Der Vertrag gewährte der Sowjetunion fast zwei Jahre
Ruhepause, um sich auf die Abwehr der unabwendbaren Aggression vorzubereiten,
die am 22. Juni 1941 begann, als die Wehrmacht die Grenze der UdSSR ohne
Kriegserklärung überschritt. Mehr noch: Ähnliche Verträge mit Hitlerdeutschland
hatten zuvor die heutigen „Hauptankläger“ der Sowjetunion unterzeichnet, und
zwar Großbritannien, Frankreich, Dänemark, Lettland, Litauen und Estland.

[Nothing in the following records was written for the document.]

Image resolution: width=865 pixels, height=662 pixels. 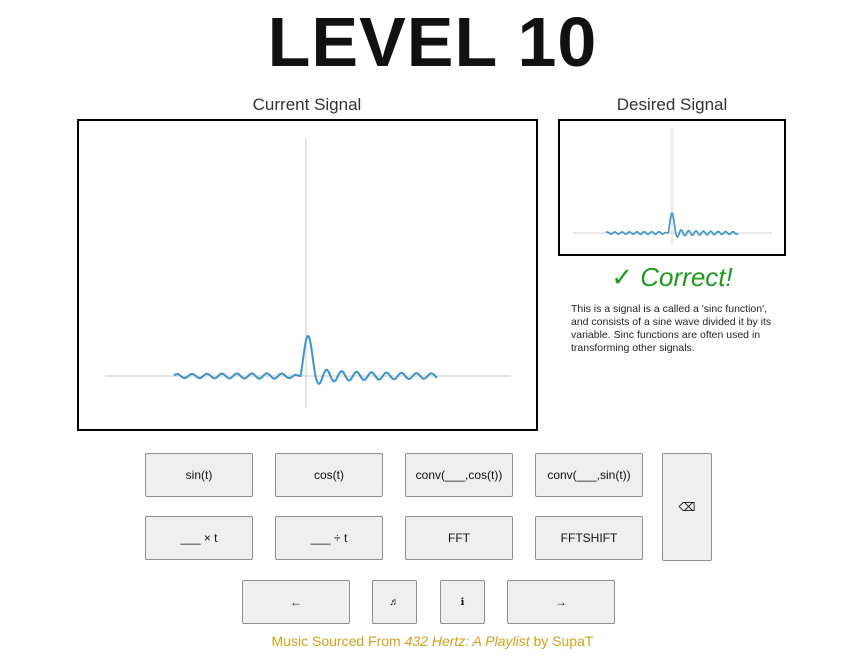 I want to click on backspace-icon: ⌫, so click(x=687, y=507).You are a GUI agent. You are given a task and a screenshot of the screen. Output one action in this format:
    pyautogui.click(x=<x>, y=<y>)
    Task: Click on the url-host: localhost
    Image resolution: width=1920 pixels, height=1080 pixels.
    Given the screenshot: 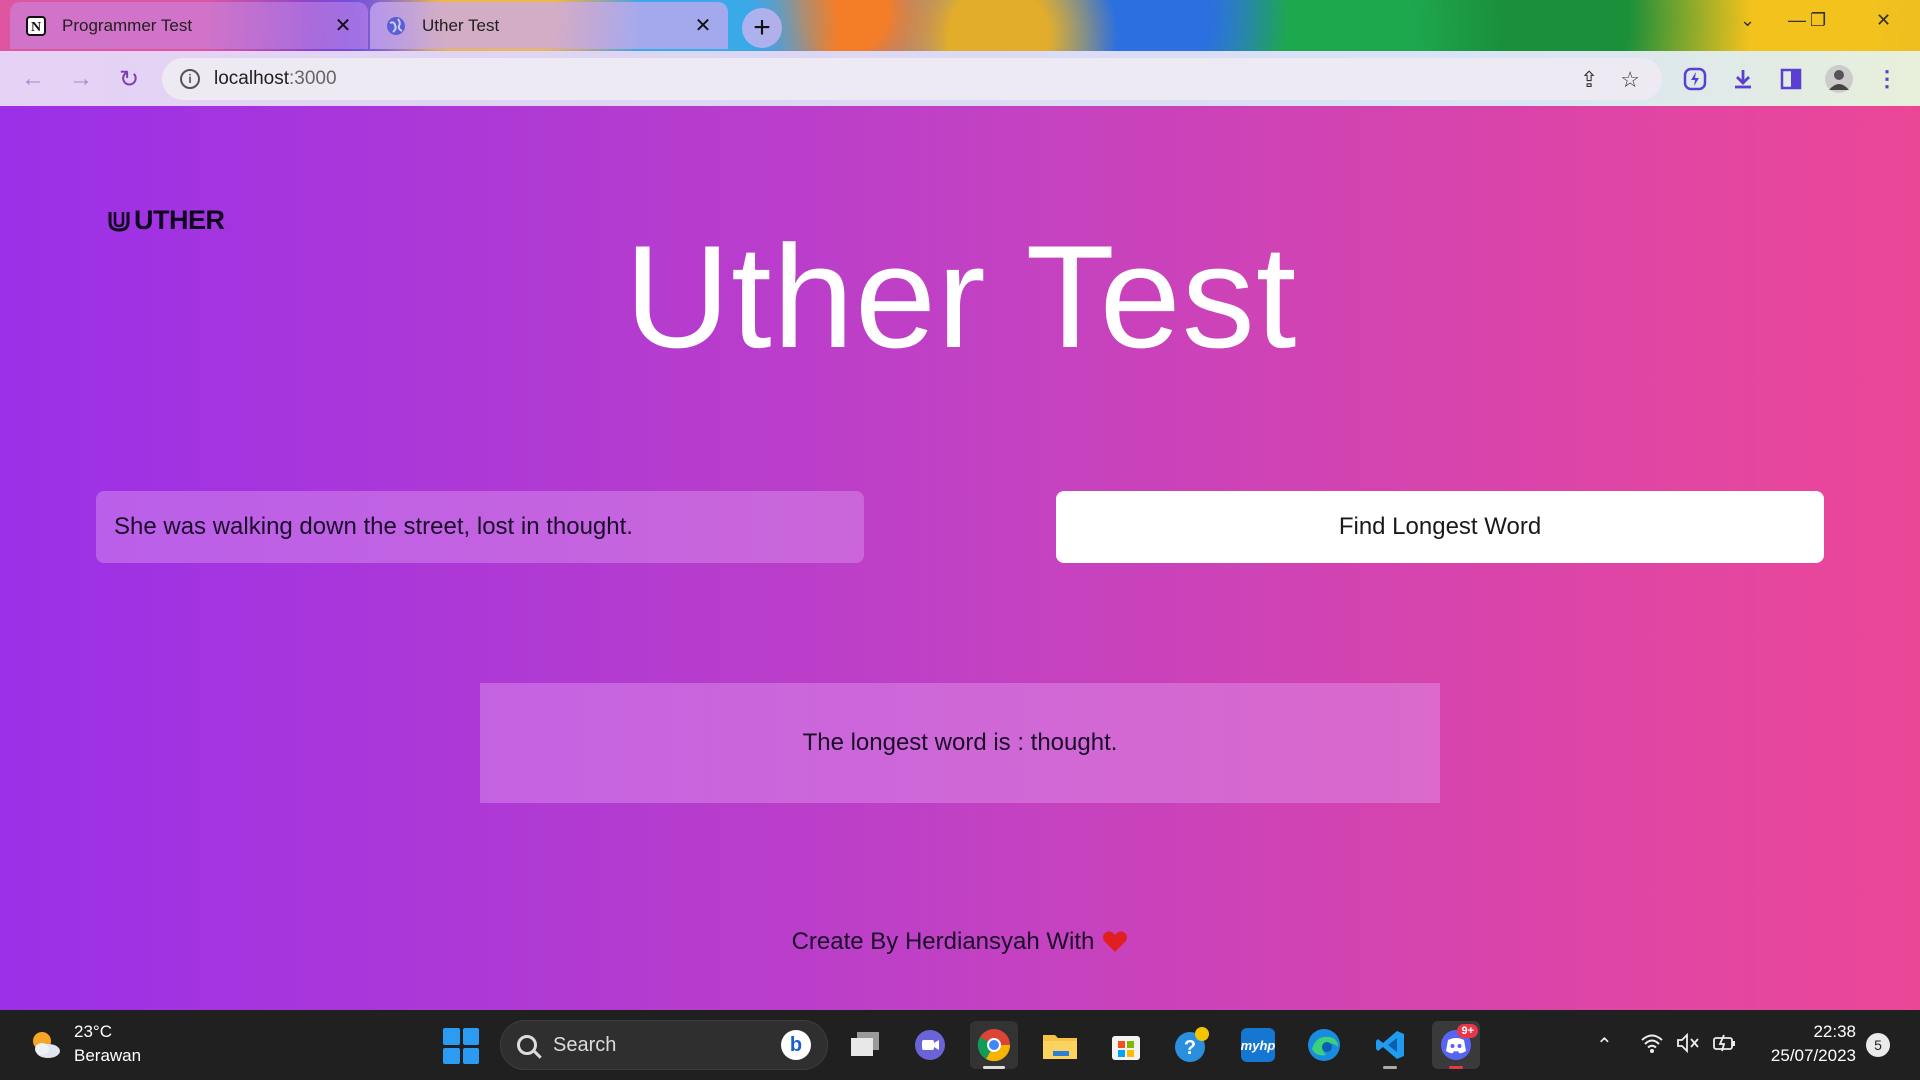 What is the action you would take?
    pyautogui.click(x=252, y=78)
    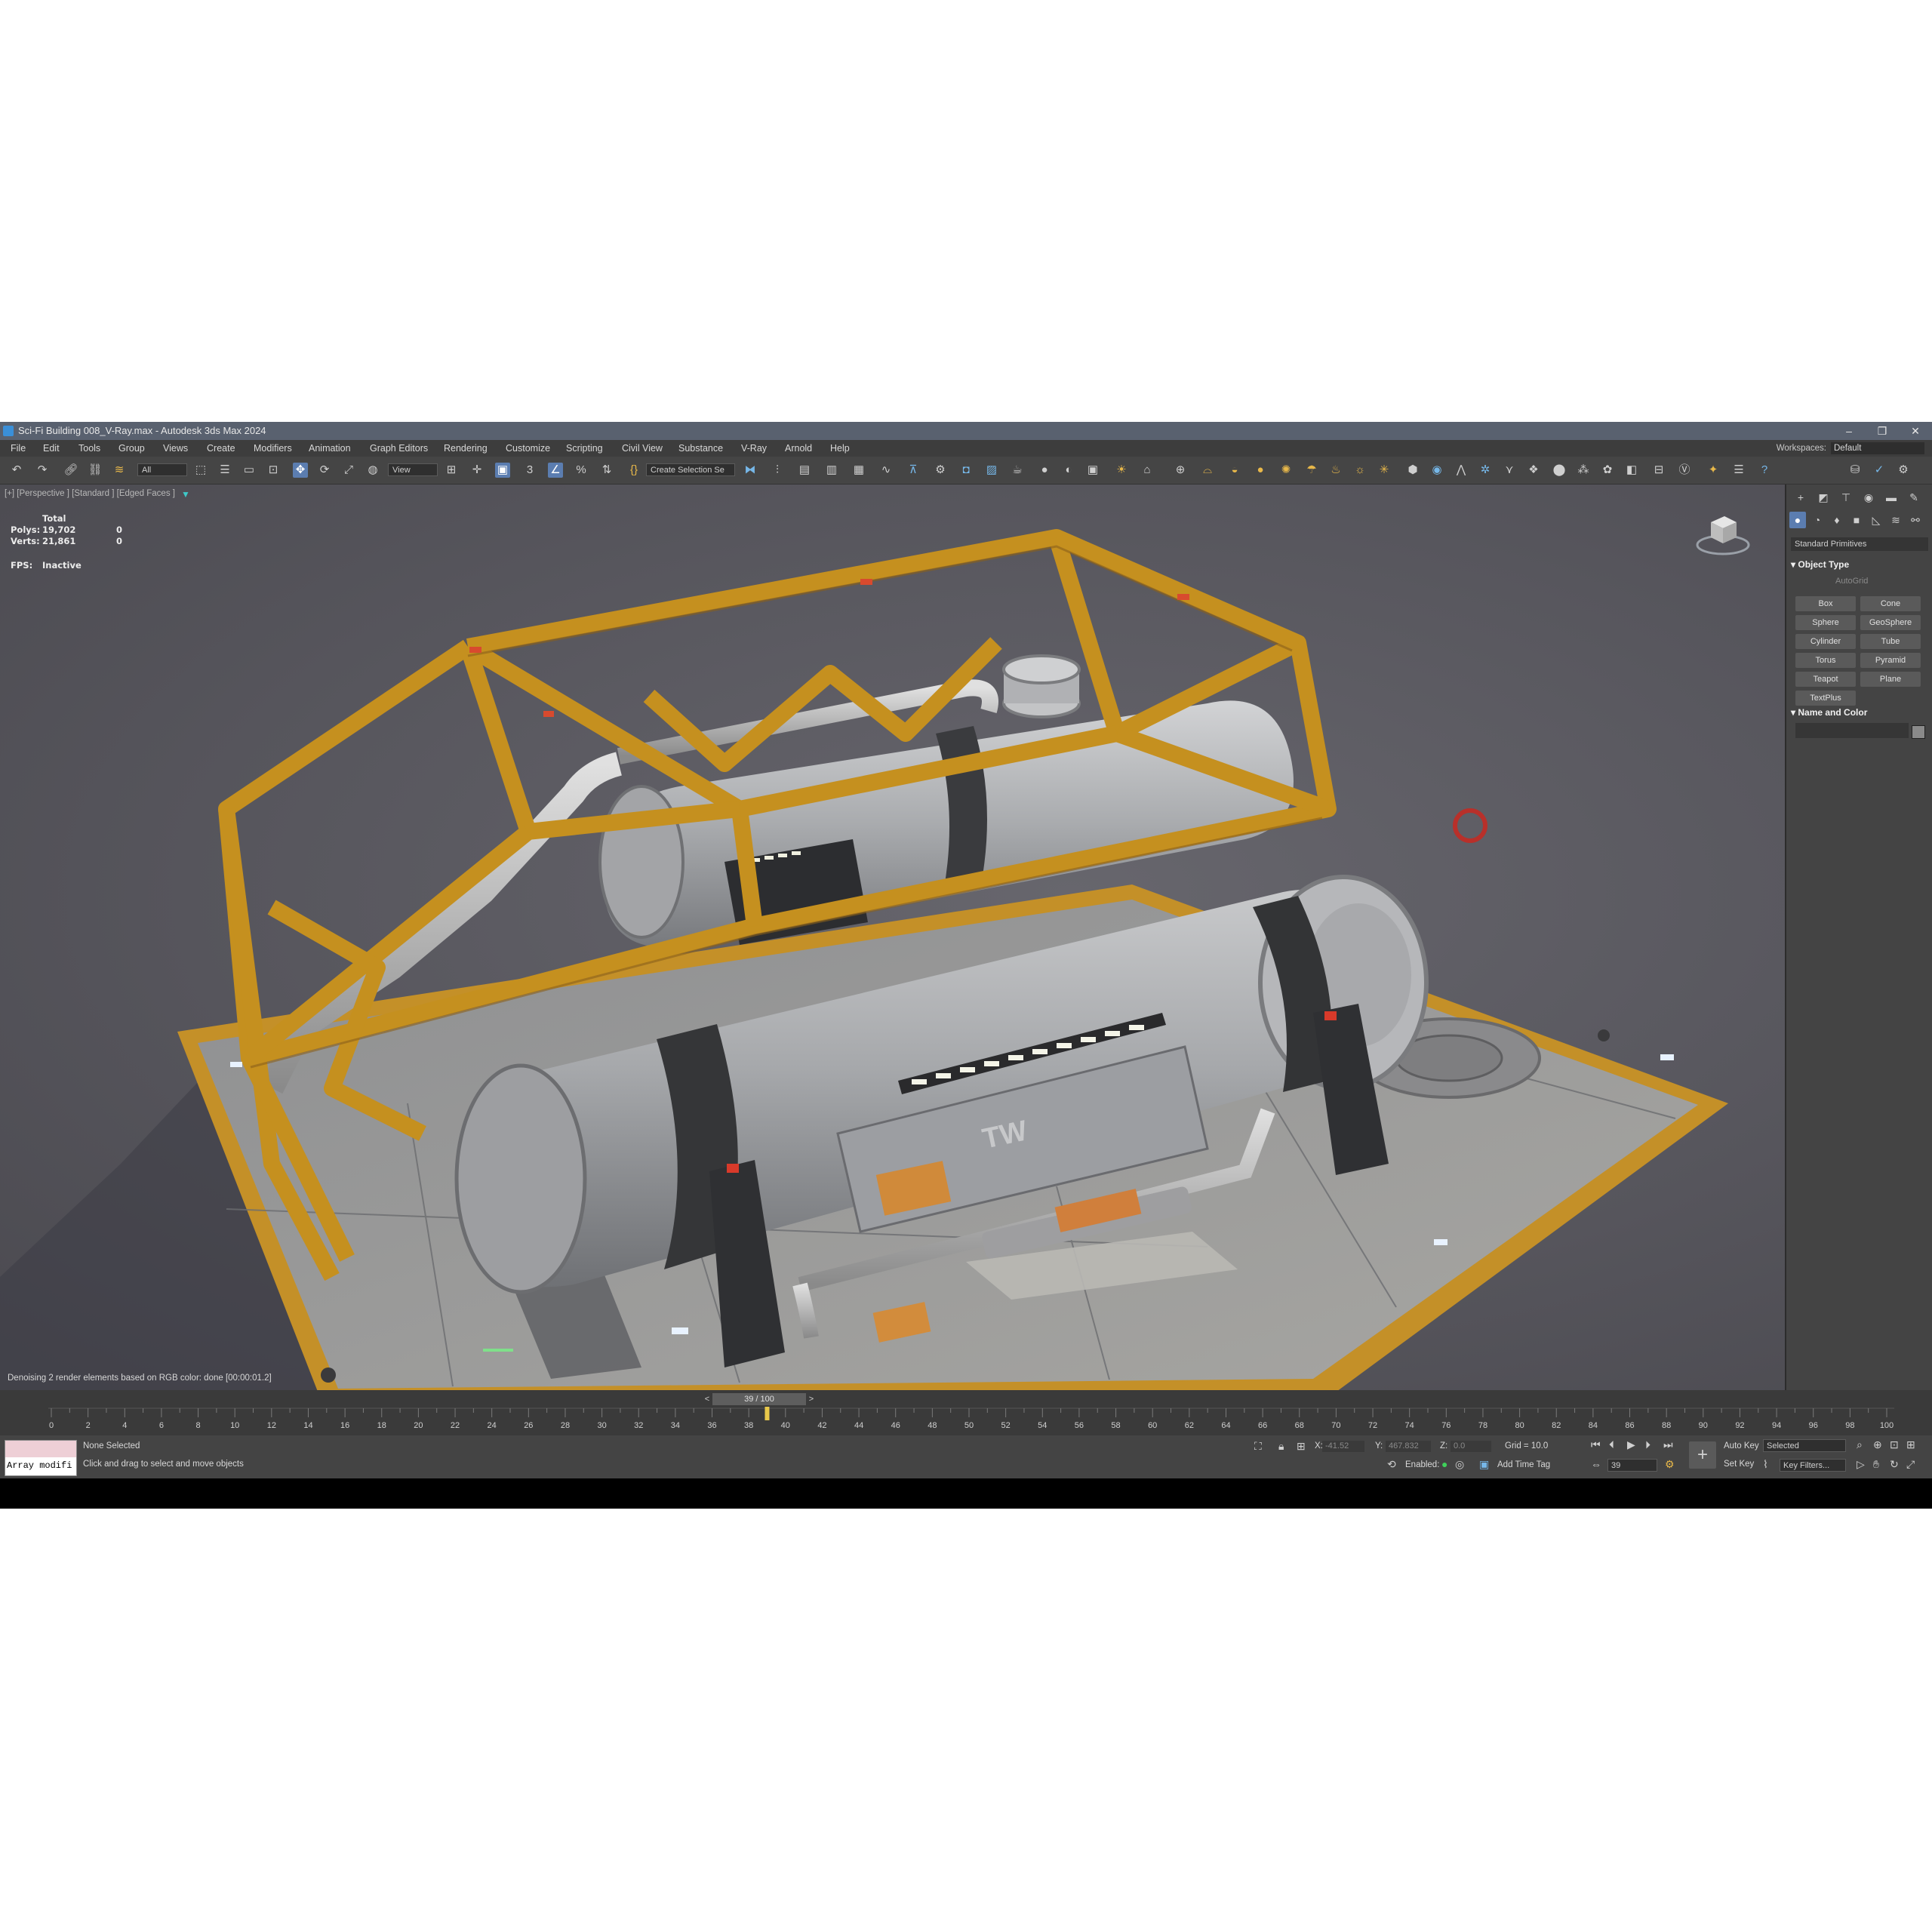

Die „Probe“ des Scheiterns der Abkommen mit den
westeuropäischen Verbündeten hatte zu jenem Zeitpunkt bereits stattgefunden –
ein Jahr zuvor, als Großbritannien und Frankreich den deutschen
Nationalsozialisten 1938 eine Carte Blanche für die Teilung der
Tschechoslowakei erteilten. Dieses Abkommen ging in die Geschichte als Münchner
Abkommen ein.
„Vieles hing von den führenden Staaten – den Garanten
des Versailler Vertrages – ab. Großbritannien und Frankreich verfolgten dabei
bekanntlich eine Politik, die die deutsche Expansion vorantrieb. Wir wollen
einer ernsthaften und gründlichen Diskussion über den deutsch-sowjetischen Pakt
nicht ausweichen. Aber unsere Herangehensweise besteht darin, dass wir den
ganzen Prozess Schritt für Schritt analysieren und nicht erst am 23. August
anfangen, sondern viel früher“, betont der Chefredakteur der Veröffentlichung,
Oleg Nasarow.
Bis zum Kriegsausbruch am 1. September 1939 hatte die
Sowjetunion verzweifelte Versuche unternommen, eine Koalition europäischer
Staaten zu bilden, um die Aggression des Dritten Reiches zu stoppen. Während
westliche Experten und Medien das für sie schändliche Jahr 1938 mit
Stillschweigen übergingen, richten sich nun in diesem Jahr alle westlichen
Informationswaffen gegen Russland. Der Nichtangriffspakt zwischen der UdSSR und
Deutschland, der im Westen auch als Molotow-Ribbentrop-Pakt bekannt ist, soll
die Verantwortung für den Ausbruch des Zweiten Weltkrieges der Sowjetunion
auferlegen.
Historiker weisen darauf hin, dass sowohl sowjetische
als auch westliche Diplomaten die Welt vor einer Kriegsgefahr gewarnt haben.
Während die USA heute das System der Rüstungsverträge zerstören und Europa
militarisieren, entstehen unwillkürlich historische Parallelen. Die einzige
Möglichkeit, eine Katastrophe zu verhindern, bestand vor 80 Jahren in der
Schaffung eines kollektiven Sicherheitssystems in Europa. Die riesigen
Anstrengungen Moskaus blieben damals jedoch erfolglos.